AMadjeski · ‎07-31-2023

I still have not found a resolution to this. Has anyone else experienced this issue?

daveschw · ‎12-10-2023

I was able to get passed the "Unable to identify certificate purpose" error. I see the new cert info in the browser, but still get a certificate error in the browser, not FMC specifically. Working on that. I believe it's my DNS.

I used an Ubuntu Linux server where I already created a CA to respond to CSRs for my internal lab. You can also use a third part service. My steps are specific to the Linux box.

Here's what I did to get passed the error:

In FMC click on the System settings cog -> Configuration -> HTTPS Certificate -> Generate NEW CSR
Fill in the pop-up form information.
Copy the PEM to a simple text editor.
Paste the PEM into your favorite text editor and then save it. Make sure the name you give it ends with .csr so you know what this file is for when you look at it again in the future.
Create a new extension file called v3.ext in your favorite text editor.

Put this inside the file and save it:

subjectAltName = DNS:fmcname.domain.local
extendedKeyUsage = serverAuth, clientAuth

Run this command in the Linux box to create a CSR response that the FMC will accept. Depending upon which directory you are doing this in, you may need to use sudo.

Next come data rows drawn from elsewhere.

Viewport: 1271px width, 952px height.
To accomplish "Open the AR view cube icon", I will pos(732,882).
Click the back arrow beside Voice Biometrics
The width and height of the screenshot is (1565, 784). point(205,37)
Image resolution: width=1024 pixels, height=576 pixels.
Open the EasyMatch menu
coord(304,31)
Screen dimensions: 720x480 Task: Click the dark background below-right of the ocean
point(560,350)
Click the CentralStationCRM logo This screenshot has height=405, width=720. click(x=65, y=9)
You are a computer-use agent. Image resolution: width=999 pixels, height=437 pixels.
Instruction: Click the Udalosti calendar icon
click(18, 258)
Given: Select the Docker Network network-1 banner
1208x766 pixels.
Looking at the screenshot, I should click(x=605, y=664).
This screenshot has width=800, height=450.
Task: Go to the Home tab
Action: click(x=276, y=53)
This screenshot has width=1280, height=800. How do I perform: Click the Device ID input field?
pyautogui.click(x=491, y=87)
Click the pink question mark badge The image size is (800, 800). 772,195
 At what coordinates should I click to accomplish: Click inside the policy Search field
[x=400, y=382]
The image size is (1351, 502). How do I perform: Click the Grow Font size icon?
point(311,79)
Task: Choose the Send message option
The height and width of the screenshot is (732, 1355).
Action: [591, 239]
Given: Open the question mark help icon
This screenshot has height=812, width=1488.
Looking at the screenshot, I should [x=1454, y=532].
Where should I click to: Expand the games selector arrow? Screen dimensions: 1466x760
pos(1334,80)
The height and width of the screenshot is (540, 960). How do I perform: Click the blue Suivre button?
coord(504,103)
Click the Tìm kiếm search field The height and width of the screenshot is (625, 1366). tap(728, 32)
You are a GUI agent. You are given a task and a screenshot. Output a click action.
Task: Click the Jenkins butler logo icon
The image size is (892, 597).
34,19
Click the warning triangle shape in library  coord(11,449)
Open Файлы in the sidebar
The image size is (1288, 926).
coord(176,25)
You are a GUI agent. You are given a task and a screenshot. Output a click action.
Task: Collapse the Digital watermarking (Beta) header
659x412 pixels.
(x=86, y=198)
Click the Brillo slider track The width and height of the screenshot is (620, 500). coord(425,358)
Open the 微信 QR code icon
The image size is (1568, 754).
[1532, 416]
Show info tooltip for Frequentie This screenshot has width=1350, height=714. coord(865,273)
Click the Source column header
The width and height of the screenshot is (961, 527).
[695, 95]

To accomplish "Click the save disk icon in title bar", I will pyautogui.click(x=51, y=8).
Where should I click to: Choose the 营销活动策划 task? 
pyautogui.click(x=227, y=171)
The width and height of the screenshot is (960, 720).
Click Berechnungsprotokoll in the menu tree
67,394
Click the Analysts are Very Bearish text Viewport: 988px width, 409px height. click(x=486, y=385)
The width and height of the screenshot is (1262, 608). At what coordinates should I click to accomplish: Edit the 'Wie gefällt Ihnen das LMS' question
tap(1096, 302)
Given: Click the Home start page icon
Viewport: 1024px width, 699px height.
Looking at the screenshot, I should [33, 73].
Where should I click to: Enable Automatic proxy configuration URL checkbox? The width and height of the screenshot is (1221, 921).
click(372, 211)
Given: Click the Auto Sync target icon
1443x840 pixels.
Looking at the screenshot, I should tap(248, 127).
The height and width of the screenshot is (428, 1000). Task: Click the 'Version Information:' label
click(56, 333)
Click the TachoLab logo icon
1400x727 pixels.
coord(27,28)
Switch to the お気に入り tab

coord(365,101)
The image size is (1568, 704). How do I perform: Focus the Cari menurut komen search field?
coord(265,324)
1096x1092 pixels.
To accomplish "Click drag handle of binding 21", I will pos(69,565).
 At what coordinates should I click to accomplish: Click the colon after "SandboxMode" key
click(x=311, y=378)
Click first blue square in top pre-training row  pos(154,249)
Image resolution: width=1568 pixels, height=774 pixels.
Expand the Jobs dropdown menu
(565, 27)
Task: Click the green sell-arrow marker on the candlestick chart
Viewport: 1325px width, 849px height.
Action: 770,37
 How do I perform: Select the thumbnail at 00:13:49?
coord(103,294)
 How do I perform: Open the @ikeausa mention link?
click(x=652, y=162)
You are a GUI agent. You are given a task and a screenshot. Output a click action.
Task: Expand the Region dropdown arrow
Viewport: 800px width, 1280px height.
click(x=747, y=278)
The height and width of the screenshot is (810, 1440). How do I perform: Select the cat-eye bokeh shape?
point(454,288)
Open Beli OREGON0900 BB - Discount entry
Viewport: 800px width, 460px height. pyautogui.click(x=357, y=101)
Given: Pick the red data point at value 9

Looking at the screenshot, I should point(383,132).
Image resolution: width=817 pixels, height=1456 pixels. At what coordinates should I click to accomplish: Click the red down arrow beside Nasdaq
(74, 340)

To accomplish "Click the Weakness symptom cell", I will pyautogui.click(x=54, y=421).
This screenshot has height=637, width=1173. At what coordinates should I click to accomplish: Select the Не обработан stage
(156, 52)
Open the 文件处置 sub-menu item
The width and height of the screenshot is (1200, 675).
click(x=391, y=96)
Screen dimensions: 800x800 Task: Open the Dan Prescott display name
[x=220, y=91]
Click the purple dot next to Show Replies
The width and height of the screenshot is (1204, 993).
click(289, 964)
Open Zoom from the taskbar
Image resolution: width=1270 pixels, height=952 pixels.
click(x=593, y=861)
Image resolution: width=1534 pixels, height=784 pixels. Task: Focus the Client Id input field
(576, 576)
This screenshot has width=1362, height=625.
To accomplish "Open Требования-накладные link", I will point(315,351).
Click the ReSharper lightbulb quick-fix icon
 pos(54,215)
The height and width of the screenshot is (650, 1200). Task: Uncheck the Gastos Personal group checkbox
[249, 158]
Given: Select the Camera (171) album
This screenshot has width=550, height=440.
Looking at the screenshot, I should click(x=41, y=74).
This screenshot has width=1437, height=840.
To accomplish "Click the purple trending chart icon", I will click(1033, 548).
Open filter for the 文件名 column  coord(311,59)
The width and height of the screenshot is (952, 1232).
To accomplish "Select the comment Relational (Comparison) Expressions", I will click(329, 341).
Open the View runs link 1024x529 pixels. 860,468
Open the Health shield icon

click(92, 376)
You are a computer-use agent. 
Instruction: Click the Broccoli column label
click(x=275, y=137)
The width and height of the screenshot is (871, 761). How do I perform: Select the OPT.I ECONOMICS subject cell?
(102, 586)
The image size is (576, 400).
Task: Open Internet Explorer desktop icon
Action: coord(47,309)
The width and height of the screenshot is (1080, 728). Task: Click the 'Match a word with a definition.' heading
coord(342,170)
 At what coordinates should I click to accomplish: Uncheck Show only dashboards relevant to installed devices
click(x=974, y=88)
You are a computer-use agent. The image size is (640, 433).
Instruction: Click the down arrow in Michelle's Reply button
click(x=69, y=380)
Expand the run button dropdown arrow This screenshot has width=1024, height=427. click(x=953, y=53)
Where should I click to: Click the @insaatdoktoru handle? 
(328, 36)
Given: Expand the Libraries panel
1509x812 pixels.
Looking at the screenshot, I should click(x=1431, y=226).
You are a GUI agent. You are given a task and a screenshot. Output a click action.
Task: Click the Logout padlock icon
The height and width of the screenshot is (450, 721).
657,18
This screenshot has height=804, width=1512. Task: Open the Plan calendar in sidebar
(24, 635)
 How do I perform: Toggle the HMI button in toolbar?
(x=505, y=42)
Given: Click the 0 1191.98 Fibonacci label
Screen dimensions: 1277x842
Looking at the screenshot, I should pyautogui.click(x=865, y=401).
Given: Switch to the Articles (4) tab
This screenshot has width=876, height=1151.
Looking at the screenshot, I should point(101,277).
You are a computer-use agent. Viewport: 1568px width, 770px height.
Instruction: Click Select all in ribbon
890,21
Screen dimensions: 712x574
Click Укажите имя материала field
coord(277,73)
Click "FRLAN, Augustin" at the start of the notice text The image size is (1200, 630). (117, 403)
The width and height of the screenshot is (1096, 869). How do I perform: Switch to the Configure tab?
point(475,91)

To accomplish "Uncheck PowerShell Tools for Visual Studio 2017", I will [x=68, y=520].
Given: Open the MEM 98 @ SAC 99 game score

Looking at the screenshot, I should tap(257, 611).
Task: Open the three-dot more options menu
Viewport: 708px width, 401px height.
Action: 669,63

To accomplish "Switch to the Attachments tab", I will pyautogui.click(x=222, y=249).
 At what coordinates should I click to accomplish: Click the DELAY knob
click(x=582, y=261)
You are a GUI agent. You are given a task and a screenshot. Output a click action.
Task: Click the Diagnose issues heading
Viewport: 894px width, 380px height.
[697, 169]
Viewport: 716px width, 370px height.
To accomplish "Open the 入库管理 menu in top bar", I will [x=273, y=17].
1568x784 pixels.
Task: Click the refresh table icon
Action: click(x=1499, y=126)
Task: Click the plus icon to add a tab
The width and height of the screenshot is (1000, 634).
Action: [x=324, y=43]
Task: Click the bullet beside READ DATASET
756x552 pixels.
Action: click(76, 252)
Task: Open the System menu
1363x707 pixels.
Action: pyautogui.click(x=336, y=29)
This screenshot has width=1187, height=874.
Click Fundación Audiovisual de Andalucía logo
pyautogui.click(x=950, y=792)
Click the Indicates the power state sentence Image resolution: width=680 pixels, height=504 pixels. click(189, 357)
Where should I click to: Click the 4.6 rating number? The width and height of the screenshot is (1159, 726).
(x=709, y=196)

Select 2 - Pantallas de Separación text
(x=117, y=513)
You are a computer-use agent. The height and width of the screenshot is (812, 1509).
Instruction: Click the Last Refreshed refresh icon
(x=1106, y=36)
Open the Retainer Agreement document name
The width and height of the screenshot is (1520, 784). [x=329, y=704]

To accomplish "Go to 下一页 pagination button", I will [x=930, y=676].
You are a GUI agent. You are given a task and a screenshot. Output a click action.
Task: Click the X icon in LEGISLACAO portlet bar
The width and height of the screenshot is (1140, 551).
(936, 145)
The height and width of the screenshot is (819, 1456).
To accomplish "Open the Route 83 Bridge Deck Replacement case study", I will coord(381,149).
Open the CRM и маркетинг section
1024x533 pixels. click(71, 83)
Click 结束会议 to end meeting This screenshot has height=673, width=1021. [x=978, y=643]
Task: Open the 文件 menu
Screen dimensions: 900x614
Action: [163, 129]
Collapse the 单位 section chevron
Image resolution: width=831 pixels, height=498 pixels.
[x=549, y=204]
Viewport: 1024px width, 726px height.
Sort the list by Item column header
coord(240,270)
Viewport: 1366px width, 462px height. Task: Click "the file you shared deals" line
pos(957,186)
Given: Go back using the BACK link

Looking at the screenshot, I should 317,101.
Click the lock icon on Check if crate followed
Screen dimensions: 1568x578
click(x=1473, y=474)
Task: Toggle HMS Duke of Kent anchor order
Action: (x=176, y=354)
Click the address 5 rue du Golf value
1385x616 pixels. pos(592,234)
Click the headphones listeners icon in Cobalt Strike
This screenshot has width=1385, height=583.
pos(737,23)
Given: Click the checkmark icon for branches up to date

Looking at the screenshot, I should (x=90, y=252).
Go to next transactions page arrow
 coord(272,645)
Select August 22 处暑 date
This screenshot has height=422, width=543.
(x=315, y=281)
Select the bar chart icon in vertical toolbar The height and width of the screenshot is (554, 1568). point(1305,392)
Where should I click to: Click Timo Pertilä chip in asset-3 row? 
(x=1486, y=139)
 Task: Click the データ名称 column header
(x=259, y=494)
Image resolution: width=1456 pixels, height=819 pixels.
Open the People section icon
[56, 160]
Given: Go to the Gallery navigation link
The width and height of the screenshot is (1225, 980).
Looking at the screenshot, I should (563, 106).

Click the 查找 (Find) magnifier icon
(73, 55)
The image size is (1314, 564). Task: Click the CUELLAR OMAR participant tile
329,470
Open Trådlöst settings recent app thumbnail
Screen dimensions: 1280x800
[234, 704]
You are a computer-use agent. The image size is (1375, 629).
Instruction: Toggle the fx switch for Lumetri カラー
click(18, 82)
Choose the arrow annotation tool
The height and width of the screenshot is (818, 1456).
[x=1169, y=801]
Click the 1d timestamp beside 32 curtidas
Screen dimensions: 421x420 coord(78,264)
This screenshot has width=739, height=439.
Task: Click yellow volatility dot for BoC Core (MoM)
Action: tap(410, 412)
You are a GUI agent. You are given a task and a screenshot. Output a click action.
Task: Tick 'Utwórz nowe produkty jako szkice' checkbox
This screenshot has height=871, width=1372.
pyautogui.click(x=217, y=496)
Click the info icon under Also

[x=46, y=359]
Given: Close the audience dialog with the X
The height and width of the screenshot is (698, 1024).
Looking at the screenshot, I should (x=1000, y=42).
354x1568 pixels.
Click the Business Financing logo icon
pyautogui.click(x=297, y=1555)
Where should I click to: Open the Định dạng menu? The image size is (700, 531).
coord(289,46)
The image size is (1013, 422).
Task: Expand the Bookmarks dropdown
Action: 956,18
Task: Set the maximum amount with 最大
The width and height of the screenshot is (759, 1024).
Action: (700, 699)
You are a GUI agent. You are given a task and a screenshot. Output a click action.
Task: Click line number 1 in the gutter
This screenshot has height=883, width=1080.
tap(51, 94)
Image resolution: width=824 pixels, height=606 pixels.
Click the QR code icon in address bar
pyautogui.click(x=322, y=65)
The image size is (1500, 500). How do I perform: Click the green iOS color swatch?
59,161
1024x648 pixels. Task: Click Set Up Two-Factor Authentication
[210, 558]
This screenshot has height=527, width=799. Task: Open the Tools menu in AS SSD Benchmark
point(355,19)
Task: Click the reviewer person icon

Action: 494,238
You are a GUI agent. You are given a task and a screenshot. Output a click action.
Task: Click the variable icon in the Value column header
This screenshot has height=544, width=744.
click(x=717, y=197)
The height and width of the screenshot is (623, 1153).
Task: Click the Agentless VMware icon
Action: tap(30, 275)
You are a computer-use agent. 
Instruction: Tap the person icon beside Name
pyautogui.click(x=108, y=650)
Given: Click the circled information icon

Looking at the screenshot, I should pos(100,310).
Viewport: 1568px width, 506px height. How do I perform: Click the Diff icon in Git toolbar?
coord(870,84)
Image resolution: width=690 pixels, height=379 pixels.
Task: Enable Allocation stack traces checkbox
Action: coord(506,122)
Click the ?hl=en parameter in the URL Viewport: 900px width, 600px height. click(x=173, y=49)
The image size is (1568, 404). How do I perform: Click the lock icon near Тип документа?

openssl x509 -req -sha256 -in fmcname.domain.local.csr -CA rootCACert.pem -CAkey rootCAKey.pem -CAcreateserial -out fmcname.domain.local.cert.pem -days 1000 -extfile v3.ext

Check the purpose of the certificate you just created with this command.
```
openssl x509 -noout -text -purpose -in fmcname.domain.local.cert.pem
```
Look for the Subject Alternative Name and Extended Key Usage in your output to match the v3.ext file contents.
View the new certificate PEM contents and copy to clipboard.
Back in FMC, click "Import HTTPS Server Certificate".
Paste clipboard contents into the "Server Certificate" section.
Click the "Save" button.

You should expect to not receive a "Unable to identify certificate purpose" error and also see the "Current HTTPS Server Certificate" information update.

If you are not getting the same behavior, please post here. If this post helped you, please give it a thumbs up.

Securely,

Dave

Marvin Rhoads · ‎12-10-2023

Basically this stems from the certificate template used by the issuing CA. As noted, tweaking the parameter in the CSR can sometime override this.